Objective
The objective of this document to provide development guidelines for contributors to Pig project.
Error Handling
There are several types of errors in Pig:
User Errors. This includes invalid syntax, working with non-existent data, referring to non-existent relationships, etc. The desired behavior should be to show a meaningful error message to the user and abort the processing. (This does not mean that in the interactive shell we exit though.)
Internal Errors. This are internal problems with pig code that would be handled with asserts in languages like C/C++. An example would be a unchecked NULL pointer. The desired behavior is to notify the user of the failure and to log the stack trace to the client side log file.
Frontend Errors. This are the errors that occur on the Pig client. An example is for instance failure to connect to HOD or access metadata repository when we add support for that. The proper behavior in this case would be to retry a few times and then to the same handling as for Internal Errors.
Backend Errors. This are the errors that happened on the backend during the course of the program execution. An example would be failure to read a DFS file. The desired behavior in this case is to propagate the error from the backend to the frontend and then perform the processing similar to the internal error.

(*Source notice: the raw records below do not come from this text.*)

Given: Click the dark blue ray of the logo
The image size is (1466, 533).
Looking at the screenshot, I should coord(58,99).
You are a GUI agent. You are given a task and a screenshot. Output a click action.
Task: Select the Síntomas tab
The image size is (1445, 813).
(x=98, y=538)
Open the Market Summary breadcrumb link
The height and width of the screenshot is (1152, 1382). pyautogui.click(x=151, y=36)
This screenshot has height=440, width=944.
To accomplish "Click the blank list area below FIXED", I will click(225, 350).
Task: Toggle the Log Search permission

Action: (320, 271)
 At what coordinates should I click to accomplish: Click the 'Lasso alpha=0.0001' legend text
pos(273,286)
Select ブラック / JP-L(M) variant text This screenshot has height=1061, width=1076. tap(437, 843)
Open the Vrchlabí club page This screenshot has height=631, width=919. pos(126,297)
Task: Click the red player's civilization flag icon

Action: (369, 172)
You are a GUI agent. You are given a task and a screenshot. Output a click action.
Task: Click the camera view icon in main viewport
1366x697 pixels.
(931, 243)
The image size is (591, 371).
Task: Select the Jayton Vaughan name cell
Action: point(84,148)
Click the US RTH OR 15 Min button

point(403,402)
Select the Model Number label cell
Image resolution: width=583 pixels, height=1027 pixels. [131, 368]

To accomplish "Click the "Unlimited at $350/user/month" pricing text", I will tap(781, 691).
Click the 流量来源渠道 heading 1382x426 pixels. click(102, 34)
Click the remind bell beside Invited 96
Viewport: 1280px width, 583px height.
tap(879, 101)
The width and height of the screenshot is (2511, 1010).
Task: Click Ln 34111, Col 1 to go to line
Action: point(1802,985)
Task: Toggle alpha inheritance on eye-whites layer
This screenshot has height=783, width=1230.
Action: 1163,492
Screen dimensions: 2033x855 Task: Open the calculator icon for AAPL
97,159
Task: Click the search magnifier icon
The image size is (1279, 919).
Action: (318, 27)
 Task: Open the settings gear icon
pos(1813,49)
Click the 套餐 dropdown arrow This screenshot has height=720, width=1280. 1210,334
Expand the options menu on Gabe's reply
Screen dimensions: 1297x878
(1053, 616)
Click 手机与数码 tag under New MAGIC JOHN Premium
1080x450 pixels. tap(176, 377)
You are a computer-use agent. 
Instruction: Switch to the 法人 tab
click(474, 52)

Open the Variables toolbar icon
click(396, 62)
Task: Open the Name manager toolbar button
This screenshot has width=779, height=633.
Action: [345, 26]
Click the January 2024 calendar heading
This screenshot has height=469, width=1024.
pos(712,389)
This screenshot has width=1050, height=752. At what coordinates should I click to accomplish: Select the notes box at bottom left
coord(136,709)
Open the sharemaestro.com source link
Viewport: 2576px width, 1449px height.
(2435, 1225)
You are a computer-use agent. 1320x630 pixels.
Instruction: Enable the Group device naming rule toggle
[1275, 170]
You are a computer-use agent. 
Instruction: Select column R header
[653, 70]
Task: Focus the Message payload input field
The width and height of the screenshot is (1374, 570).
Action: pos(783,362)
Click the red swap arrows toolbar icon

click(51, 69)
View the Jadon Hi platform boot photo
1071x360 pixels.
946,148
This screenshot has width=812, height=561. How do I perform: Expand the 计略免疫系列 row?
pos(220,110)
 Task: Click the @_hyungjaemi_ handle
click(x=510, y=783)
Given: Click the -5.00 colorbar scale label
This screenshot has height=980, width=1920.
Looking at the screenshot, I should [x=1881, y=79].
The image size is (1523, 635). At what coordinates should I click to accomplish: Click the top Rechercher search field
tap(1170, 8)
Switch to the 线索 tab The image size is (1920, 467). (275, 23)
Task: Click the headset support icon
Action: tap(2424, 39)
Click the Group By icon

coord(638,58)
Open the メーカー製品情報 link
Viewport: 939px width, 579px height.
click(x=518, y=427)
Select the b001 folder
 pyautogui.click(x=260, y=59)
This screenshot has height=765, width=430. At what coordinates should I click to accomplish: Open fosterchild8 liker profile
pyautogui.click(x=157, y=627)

It is helpful to be able to separate different types of errors in our code. Here is the proposal on how to handle them:
For User Errors, throw ParseException that contains meaningful message. For batch and interactive processing, catch the exception in Grunt and log the exception message to stderr. The same can be done with the developer in the embedded case. In debug mode, log the exception stack into the client side log.
For Internal Errors, throw RuntimeException or its derivation. Catch the exception in main, log it, including the stack, to the client side log. Write failure message to stderr pointing to the log file.
For Frontend Errors, throw newly created FrontendException that is a subclass of RuntimeException. Catch the exception in main, log it, including the stack, to the client side log. Write failure message to stderr pointing to the log file. In the future, we might find it useful to further subdivide this errors in which case we might subclass the FrontendException class.
For Backend Errors there will need to be backend specific way to get the error from the backend to the frontend. Once this is done, log the error into client side log file and throw ExecuteException. Catch the exception in main, log it, including the stack, to the client side log. Write failure message to stderr pointing to the log file.